Guava随记 —— 集合不可变集合 Guava 提供了一种不可变的集合 —— ImmutableCollections

不可变集合

Guava 提供了一种不可变的集合 —— ImmutableCollections，该集合一旦初始化完成，任何的修改，都会抛出 UnsupportedOperationException

实例

public static final ImmutableSet<String> COLOR_NAMES = ImmutableSet.of(
  "red",
  "orange",
  "yellow",
  "green",
  "blue",
  "purple");

class Foo {
  final ImmutableSet<Bar> bars;
  Foo(Set<Bar> bars) {
    this.bars = ImmutableSet.copyOf(bars); // defensive copy!
  }
}

优势

使用时安全可靠
线程安全区
不需要支持修改，节省时间和空间
可以作为一个常量来使用

JDK 提供了 Collections.unmodifiableXXX 方法，来创建一个不可修改的集合。但是，这个相对于 Guava 的不可变集合来说：

笨重且冗长。

不安全。只有没有人持有原来集合的引用时，所谓的不可变集合才是彻底不可变的。例如：

public void test() {
    List<Integer> list = new ArrayList<>();
    list.add(1);
    list.add(2);

    List<Integer> unmodifiableList = Collections.unmodifiableList(list);
    System.out.println(unmodifiableList);   // [1, 2]

    list.add(3);
    System.out.println(unmodifiableList);   // [1, 2]
}

效率低。数据结构中仍持有原来可变集合的所有开销，例如并发修改检查、散列表中的额外空间等等。

▶ **给定任务 A**: 把 Guava 不可变集合摘录中的句子"JDK 提供了 Collections.unmodifiableXXX 方法，来创建一个不可修改的集合。"翻译成英文。
▶ **给定任务 B**: Guava 不可变集合摘录在"优势"标题下列出了哪几条？逐条写出。

▶ **条目列表**:
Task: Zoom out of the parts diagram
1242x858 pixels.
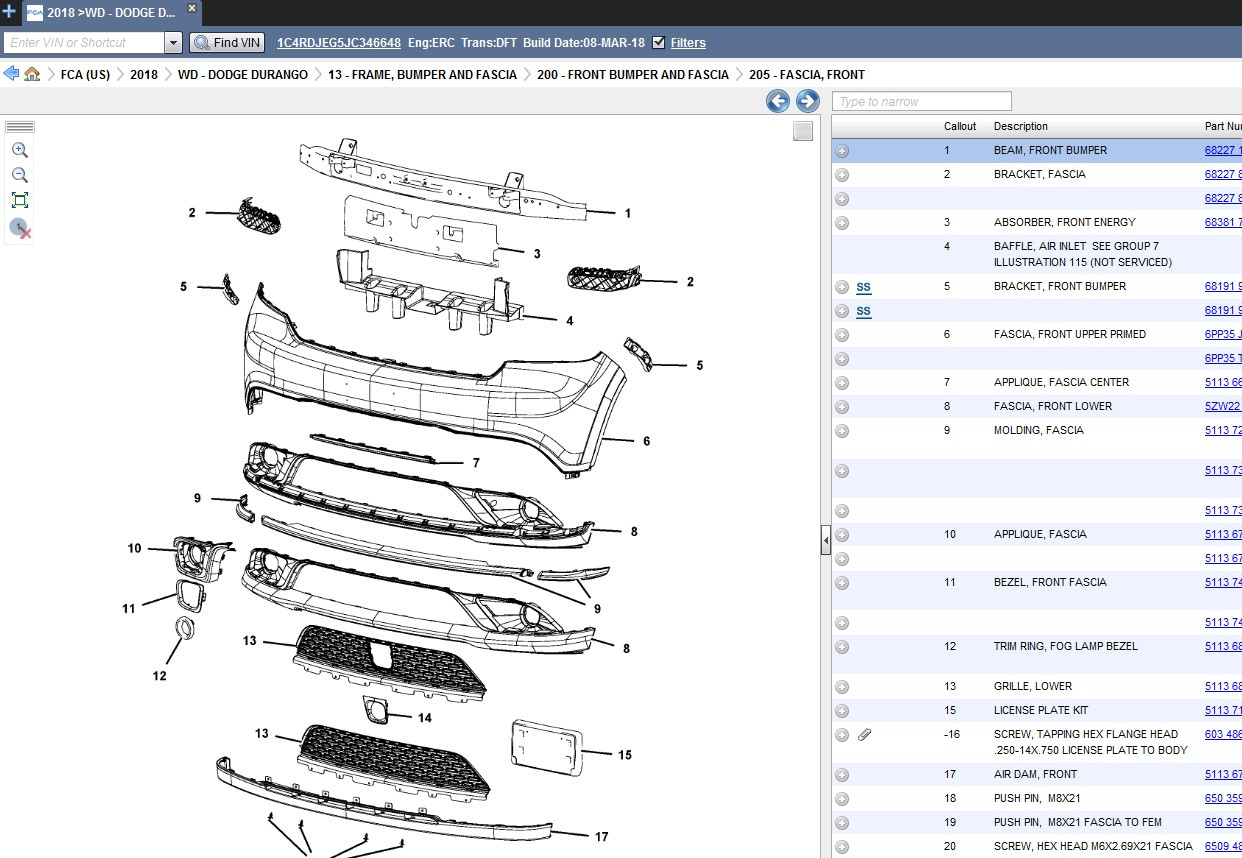Action: pos(20,175)
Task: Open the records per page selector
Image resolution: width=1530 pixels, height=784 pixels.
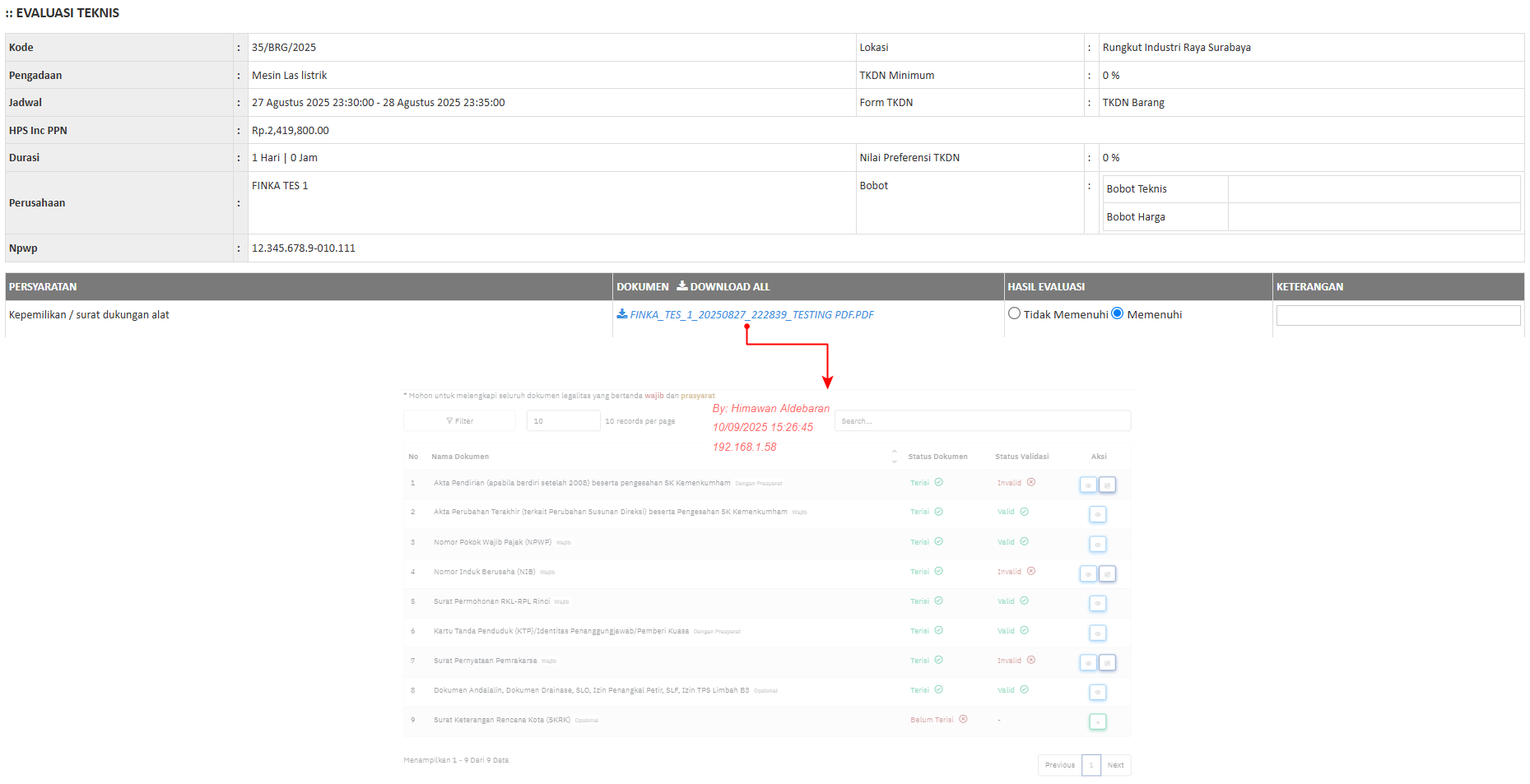Action: 563,421
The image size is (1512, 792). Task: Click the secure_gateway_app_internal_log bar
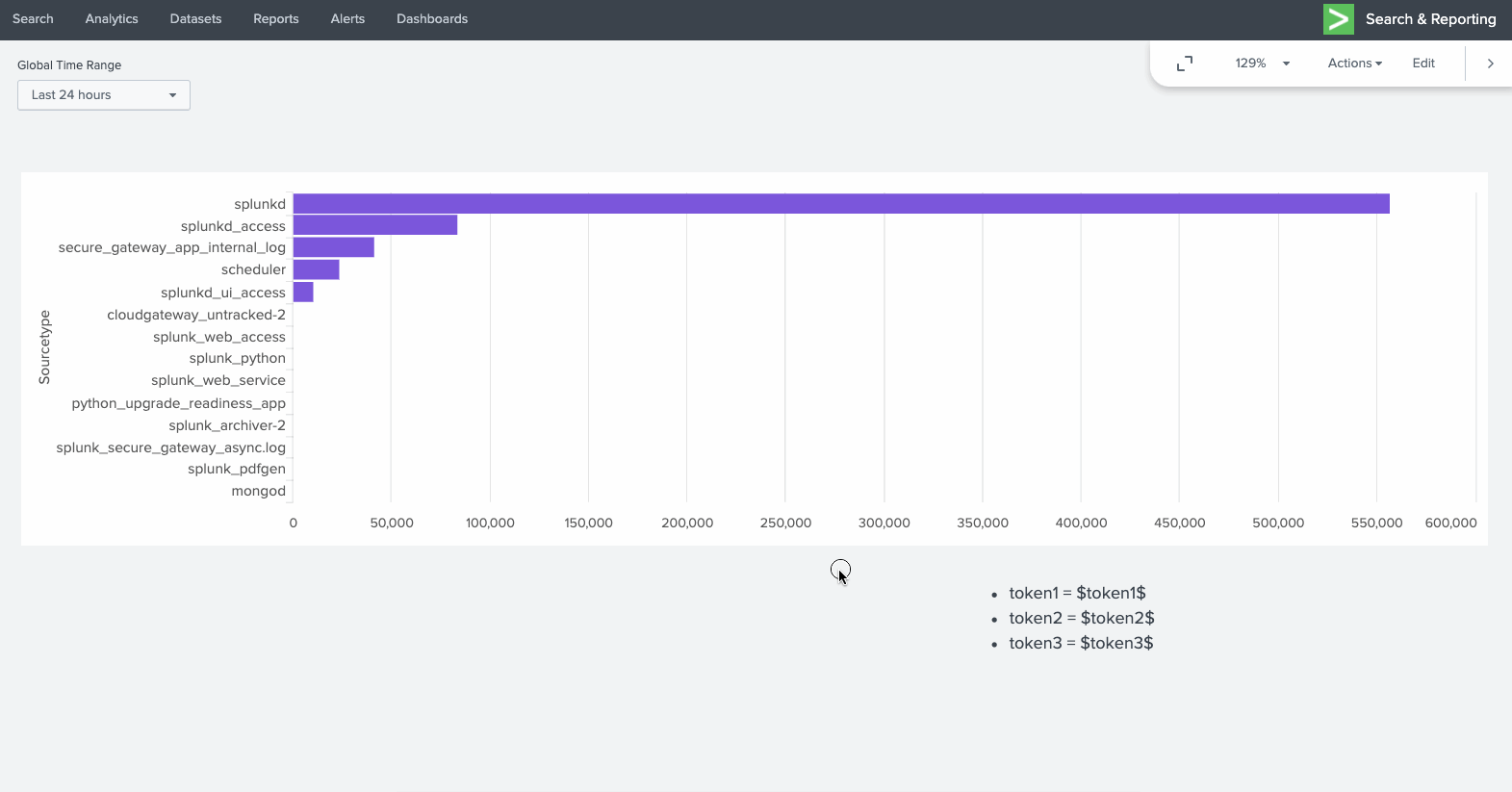[x=334, y=247]
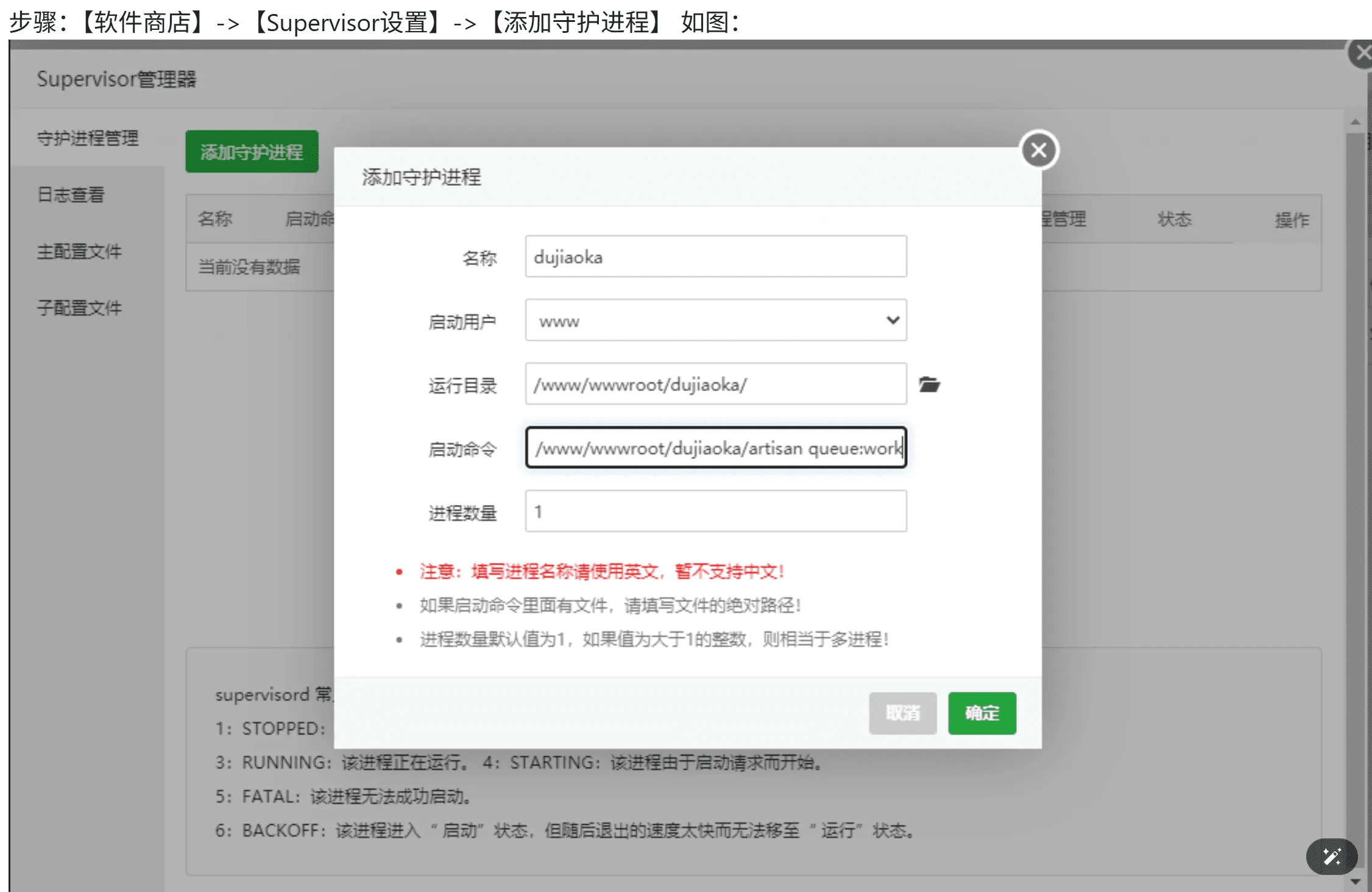Switch to the 守护进程管理 sidebar tab
Screen dimensions: 1372x892
click(x=88, y=138)
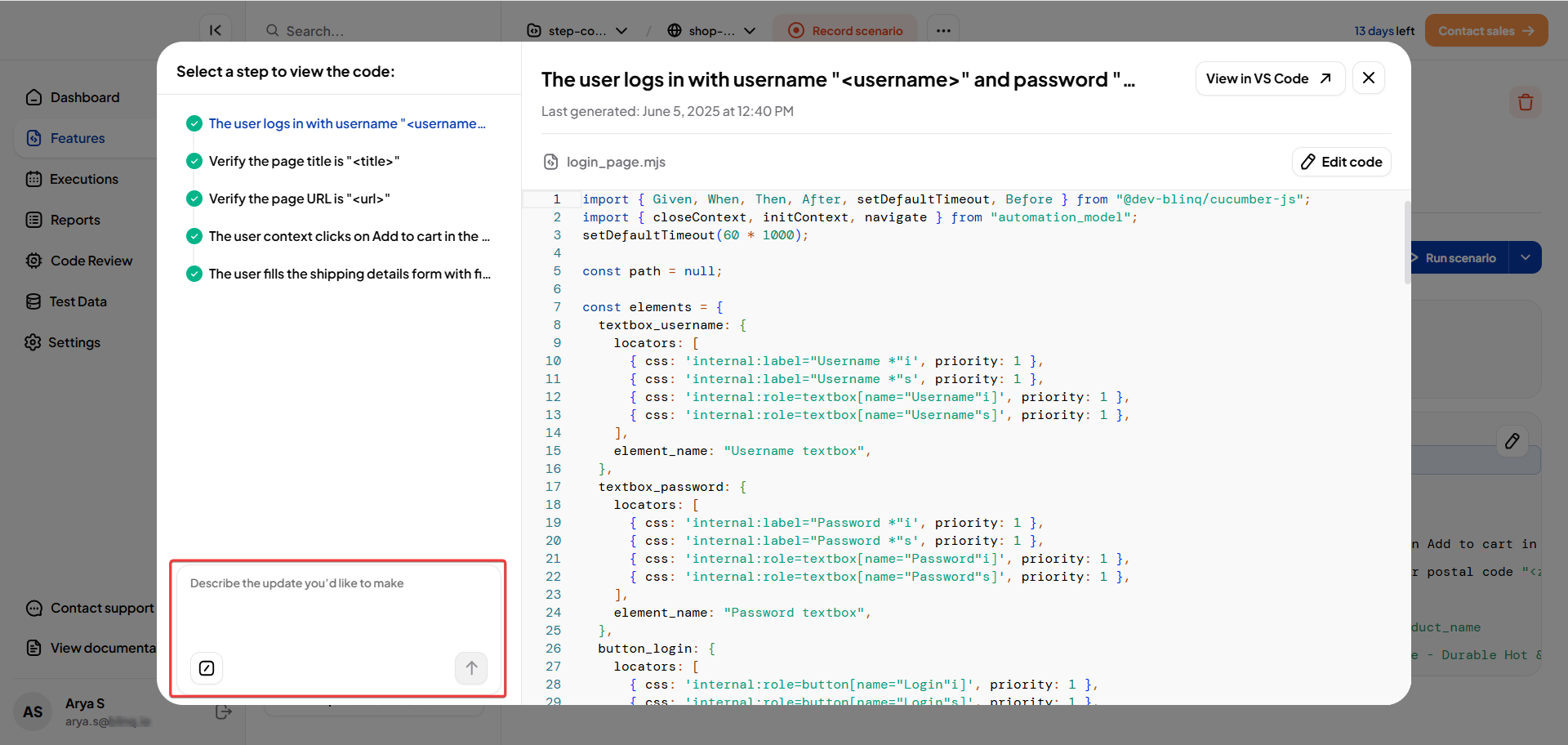Select step "Verify the page title is"
This screenshot has width=1568, height=745.
(304, 161)
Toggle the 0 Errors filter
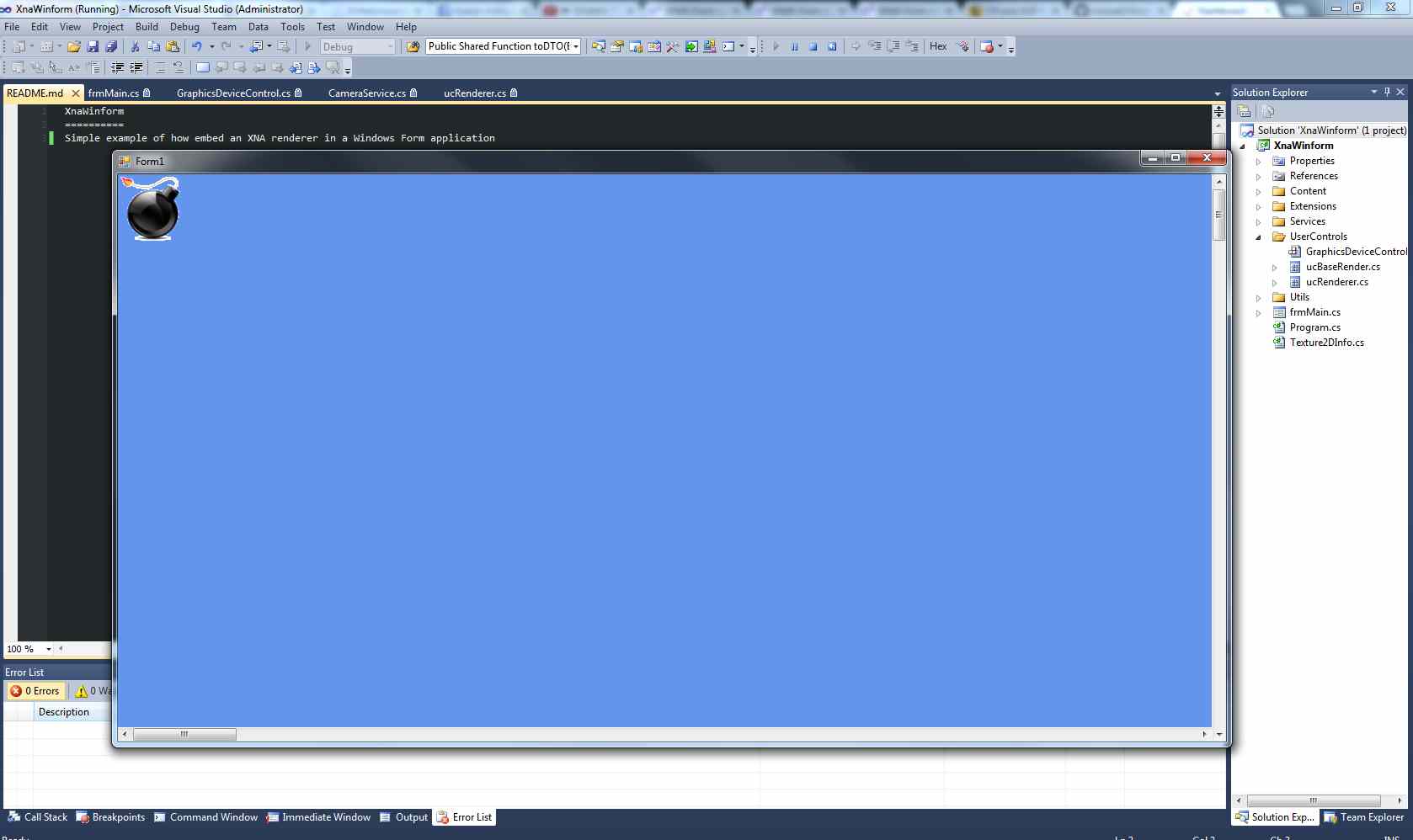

▶ **练习解答 A**: The JDK provides the Collections.unmodifiableXXX methods for creating an unmodifiable collection.

▶ **练习解答 B**:
使用时安全可靠
线程安全区
不需要支持修改，节省时间和空间
可以作为一个常量来使用